The hard part wasn’t hiring. It was maintaining engineering discipline, architectural coherence, and cultural consistency across distributed time zones and nationalities. I spent significant time traveling between our centres, running engineering practices workshops, conducting architectural reviews, and fostering an environment where technical excellence and customer obsession remained non-negotiable regardless of geography.
I established several foundational practices:
Distributed Decision Making: Teams in each location owned their domains end-to-end while maintaining alignment through clear architectural boundaries and regular sync points. This prevented knowledge silos while avoiding the paralysis of requiring central approval for every decision.
Consistent Quality Standards: I ensured that code review standards, testing requirements, and production readiness criteria were identical across all three centres. A deployment from Madrid had to meet the same rigor as one from London.
Cross-centre Collaboration: Rather than siloing teams by geography, I created deliberate mixing. I paired engineers from different locations on critical projects, rotated architects to review designs across centres, and hosted quarterly all-hands workshops that brought the entire organization together.
Knowledge Capture: I emphasized documentation and knowledge sharing. Every architectural decision, every lesson learned from production incidents, every optimization technique was captured and shared across the organization.

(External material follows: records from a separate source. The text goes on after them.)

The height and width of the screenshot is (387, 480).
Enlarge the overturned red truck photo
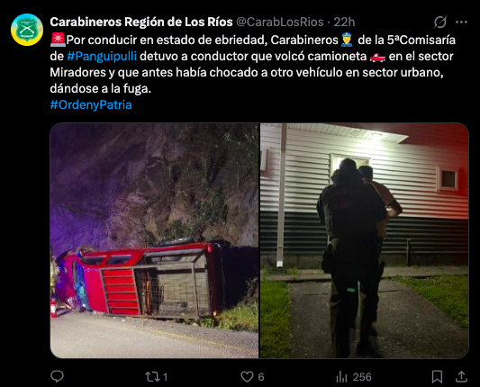tap(154, 240)
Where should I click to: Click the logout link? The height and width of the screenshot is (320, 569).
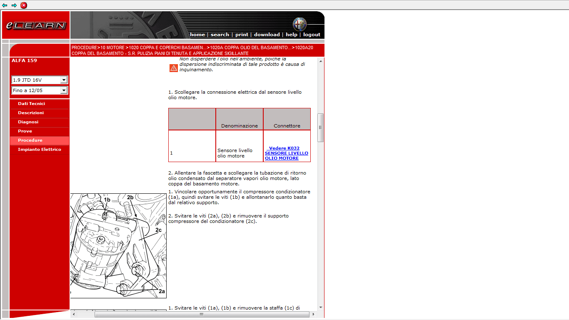coord(312,35)
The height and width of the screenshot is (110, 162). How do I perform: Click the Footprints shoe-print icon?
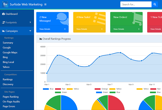(x=4, y=22)
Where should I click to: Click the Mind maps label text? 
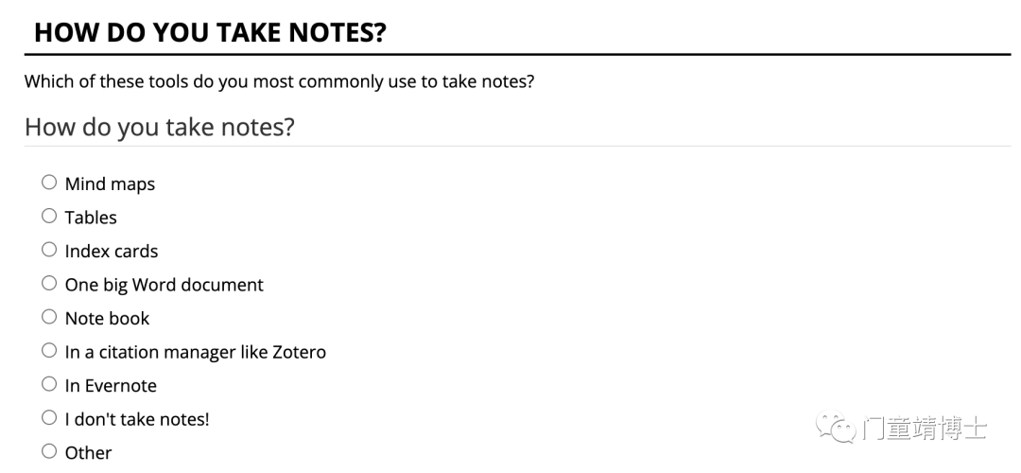tap(110, 184)
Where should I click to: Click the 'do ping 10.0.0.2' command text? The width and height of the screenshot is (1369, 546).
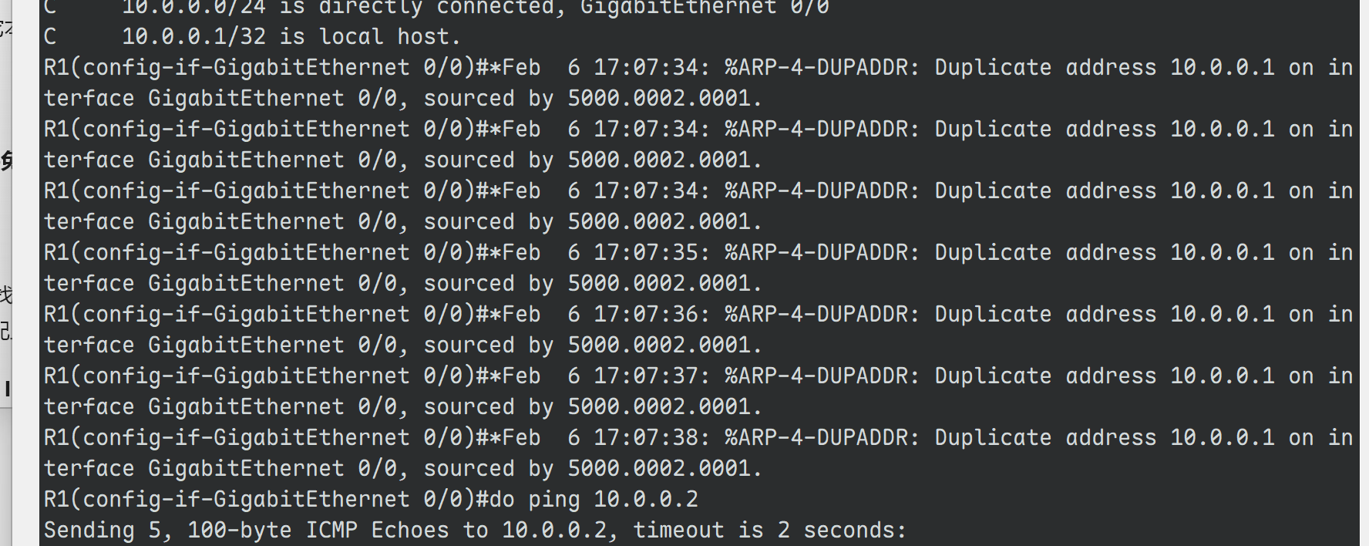[593, 500]
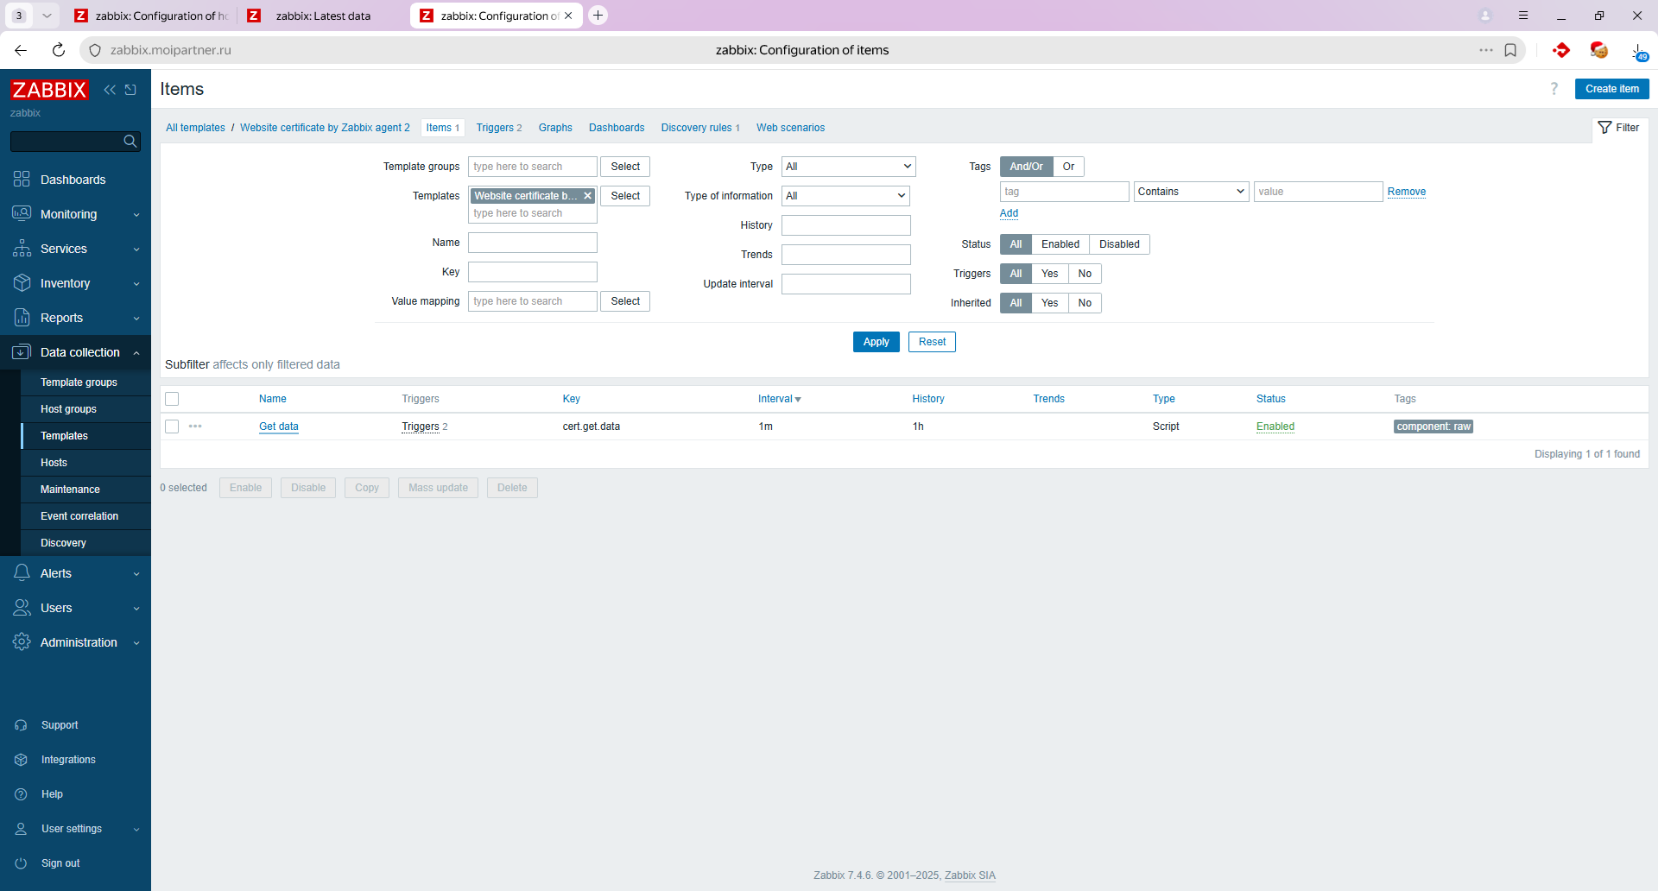Open the Type of information dropdown
1658x891 pixels.
point(845,196)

The relationships I built with talented professionals across these centres became invaluable. Many would continue supporting my work long after leaving Orwell.
Engineering as a Competitive Advantage
During this period, I became an active voice in the broader fintech and engineering community. I spoke at major conferences about Open Banking architecture and the technical challenges of building compliant financial infrastructure. I presented on infrastructure automation using HashiCorp tools and the patterns we’d developed for rapid, reliable deployments. I shared insights on big data and streaming architecture for payment processing both in the UK and internationally.

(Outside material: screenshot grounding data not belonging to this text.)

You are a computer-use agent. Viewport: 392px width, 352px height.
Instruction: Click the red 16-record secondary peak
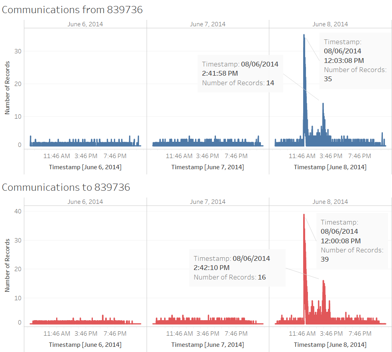pos(323,282)
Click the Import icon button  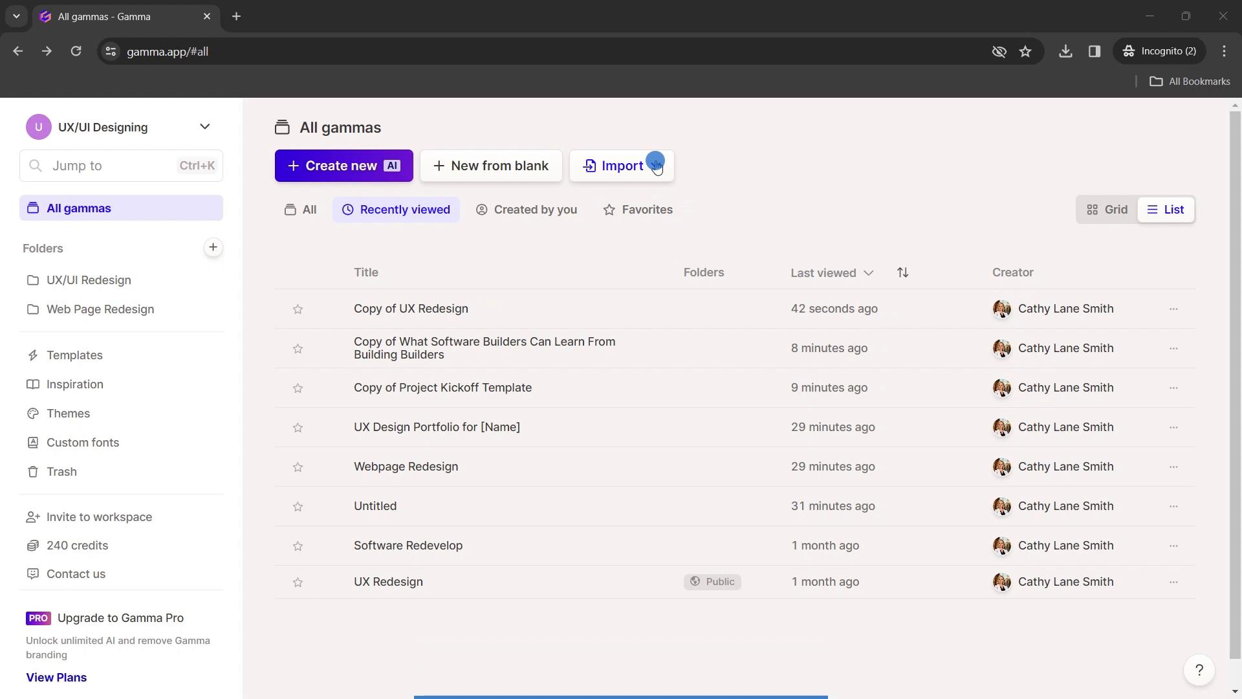tap(591, 166)
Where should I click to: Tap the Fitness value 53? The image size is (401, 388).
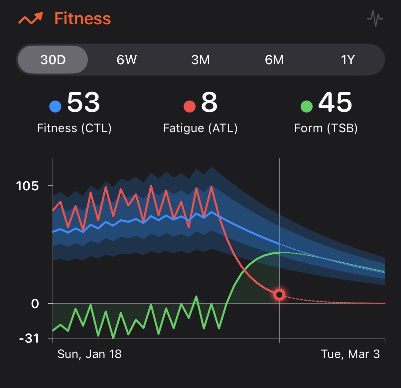(83, 102)
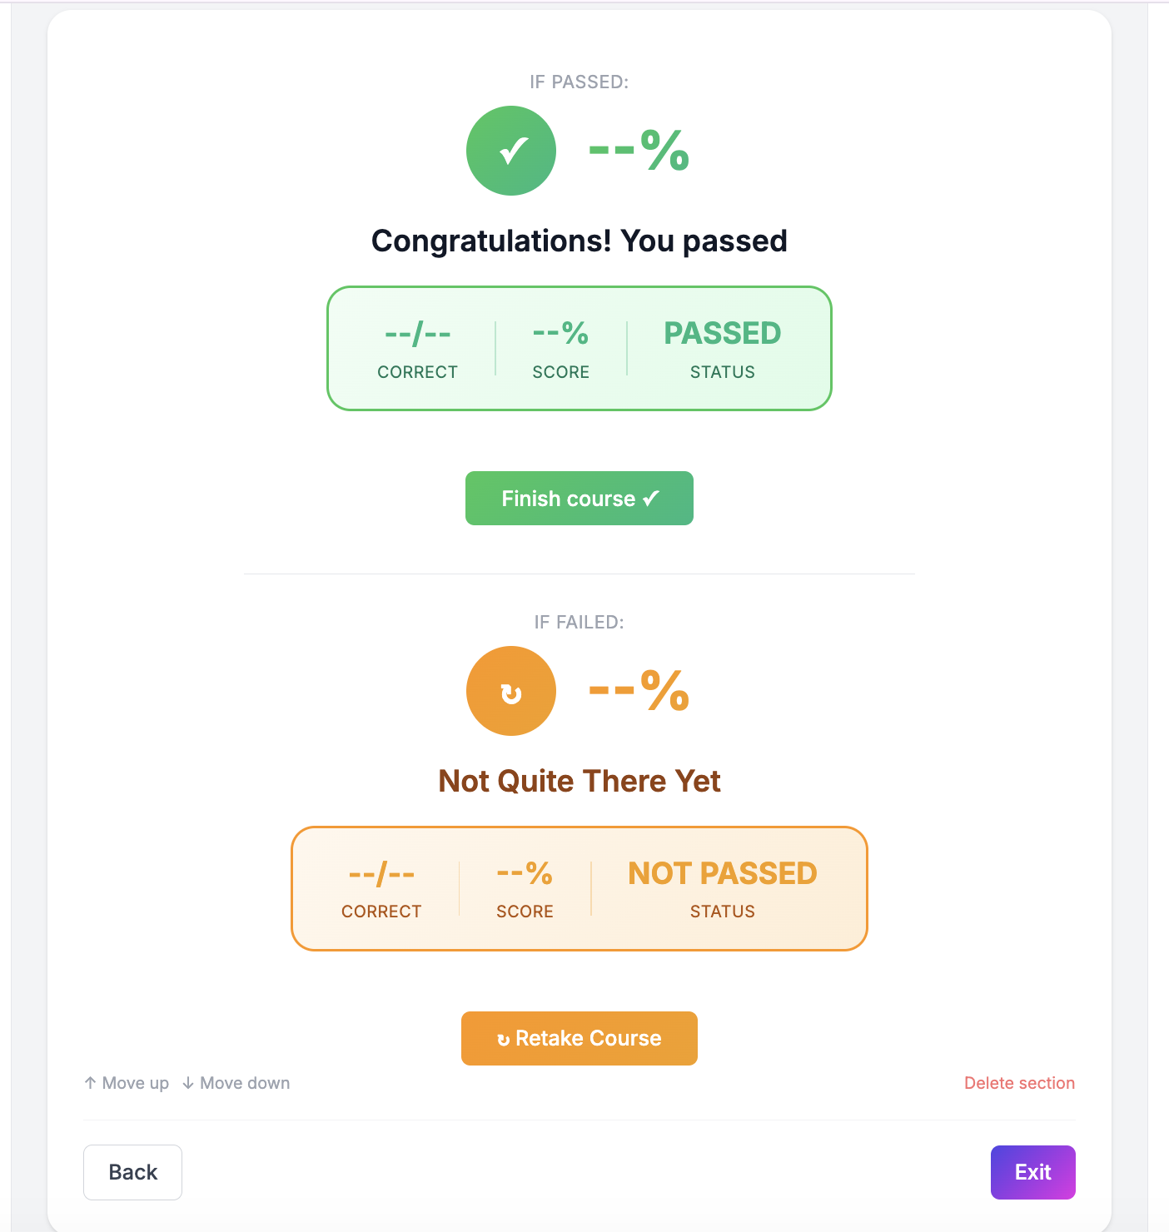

This wasn’t self-promotion. It was evangelizing a philosophy: that modern engineering practices, rigorous architecture, and disciplined team organization could unlock financial innovation. The fintech industry was attracting immense capital and talent, but many teams were still operating with outdated engineering mindsets. I wanted to demonstrate that challenger banks didn’t have to compromise on engineering quality to move fast.
The Inflection Point
By November 2018, ipagoo had reached an inflection point I hadn’t seen in my nearly five years there. The investors were actively pouring capital into the business. We were acquiring real customers and processing real payment volume at scale. Most importantly, we had built a solid engineering organization with proper production support structures, quality assurance practices, and product management discipline in place.
The platform had achieved technical maturity. The organization had achieved structural maturity. The business had achieved market validation. All three (technology, people, and product) were aligned and firing on all cylinders.
It was the perfect moment to ask a different question: if Orwell’s regulatory, scale, and operational challenges were so compelling, what other enterprises were struggling with similar problems? My passion for open-source technologies and desire to understand whether those lessons applied more broadly drew me toward exploring the broader market.
The experience at Orwell gave me insights that became the foundation for everything I would build next. Building products under financial regulation, scaling distributed teams across borders, making architectural trade-offs under high-stakes conditions, understanding the gap between what technology can do and what businesses actually need. First at Cloudera, where I helped financial institutions solve data infrastructure challenges. Then at PortIT, where I built the platform I wish had existed when I started at Orwell.